Preschool chores
chores,  responsibility,  self help skills

Using chores to build responsibility

Preschool chores

Starting a chore routine comes with so many questions – What chores are appropriate? Should I offer a reward for completing them? If so, what? It’s a little overwhelming, because we all want to get it right. Truthfully, it’ll take a bit to figure out, and there will be constant adjusting as your child ages.

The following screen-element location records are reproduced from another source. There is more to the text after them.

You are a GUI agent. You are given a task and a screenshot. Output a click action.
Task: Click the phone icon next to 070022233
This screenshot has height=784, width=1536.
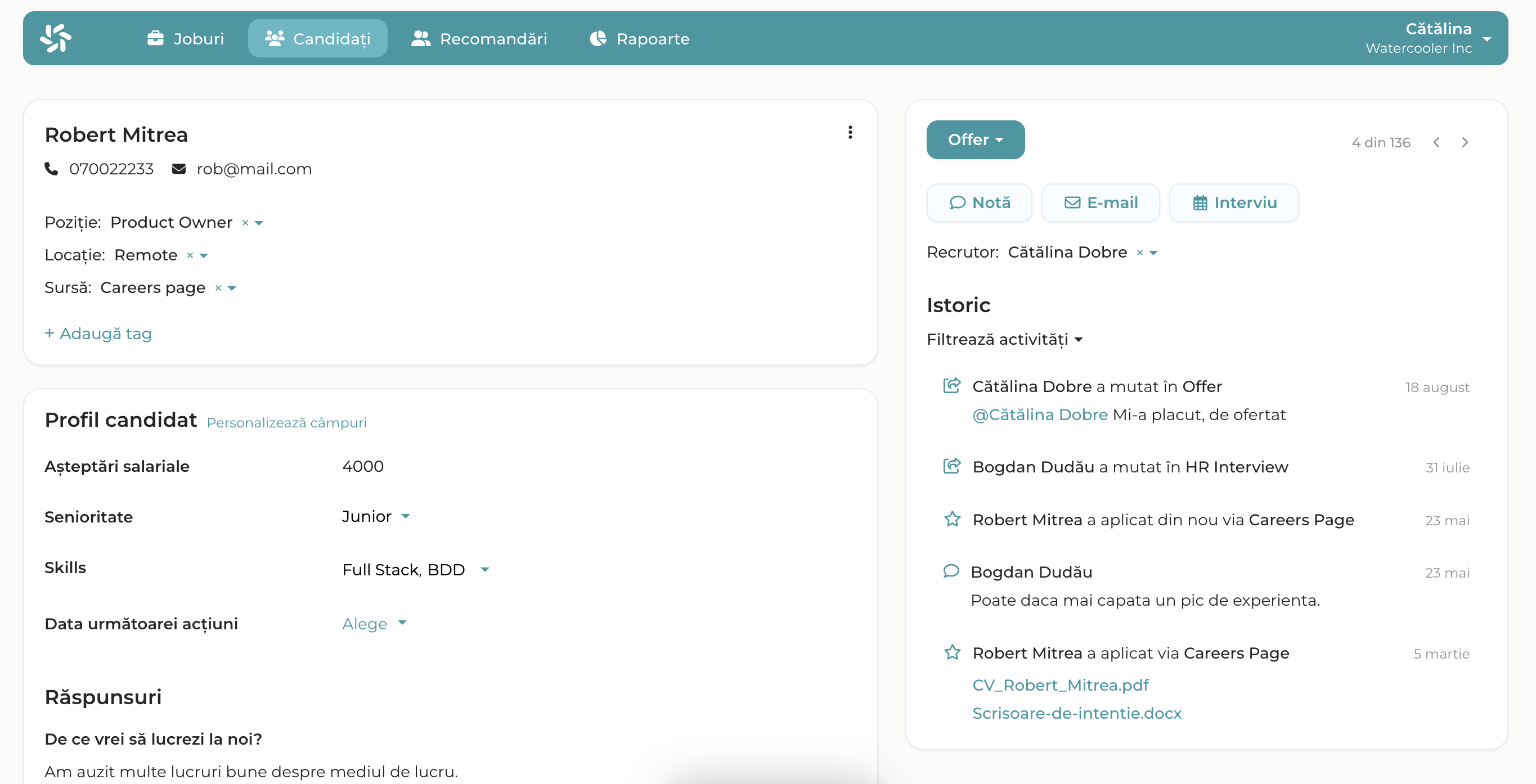point(51,169)
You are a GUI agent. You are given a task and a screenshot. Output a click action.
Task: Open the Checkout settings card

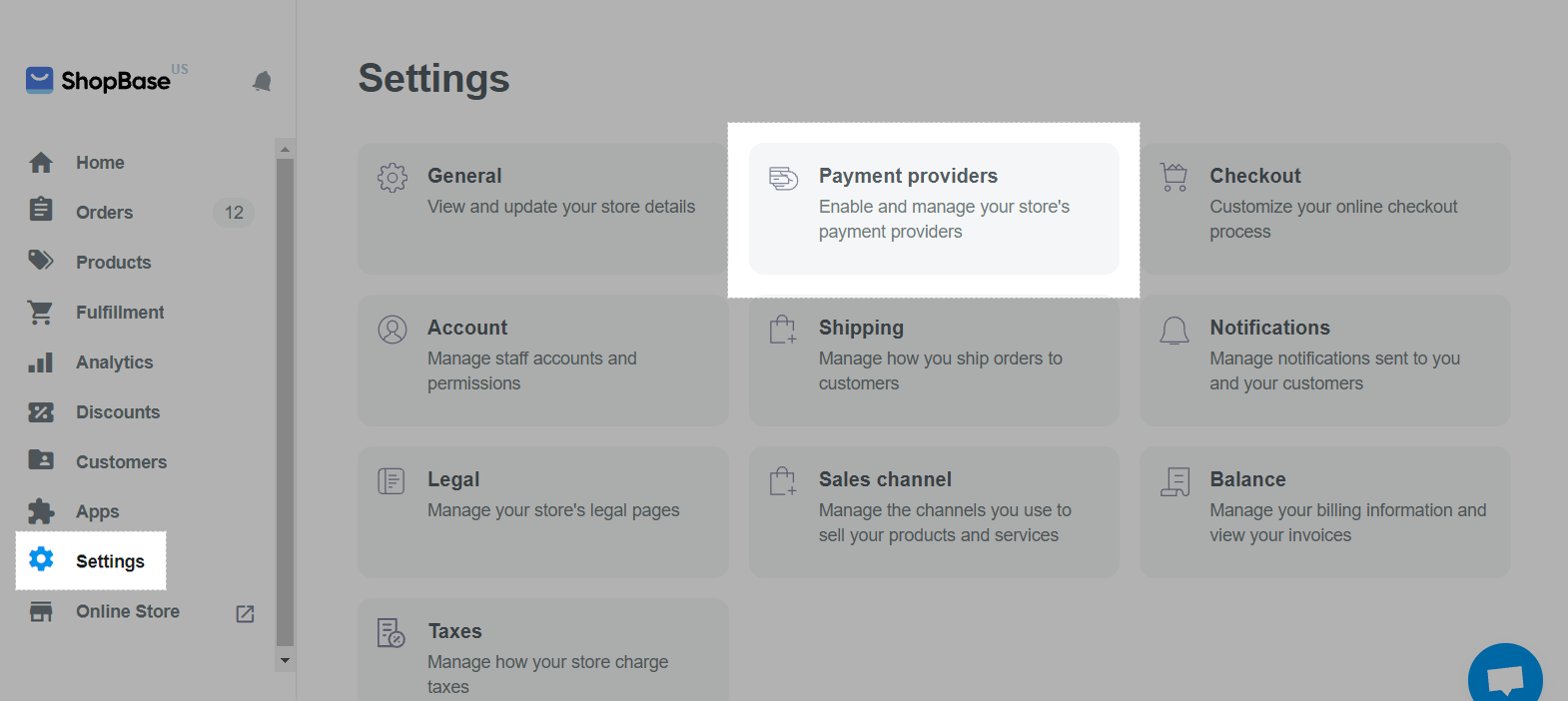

Here’s a list that I’ve shared previously about some chores that are developmentally appropriate for preschoolers:

At home
– Gathering dirty laundry
– Folding t-shirts and towels
– Matching clean socks
– Feeding pets
– Dusting
– Cleaning up play spaces
– Cleaning up small messes with a handheld vacuum
– Use a damp mop or Swiffer on the floors
– Making their own bed
– Set the table
– Clear the table
– Load and unload the dishwasher
– Water plants

In the classroom
– Clean up after snacks/meals
– Replenish supplies
– Sharpen pencils
– Wipe down tables with soap and water
– Feed pets
– Water plants
– Sweep up messes with a small broom
– Dust shelves
– Tidying centers/bookshelves

The most important thing about chores is that they should work for your family and be personalized to your child. My daughter has a habit of kicking her shoes off as soon as she walks in the door, so it makes sense for it to be her job to put those shoes away every night before bed. Managing these tasks helps children learn to care for their possessions and environment, which goes a long way towards setting them up for success as adults – and that’s our ultimate goal!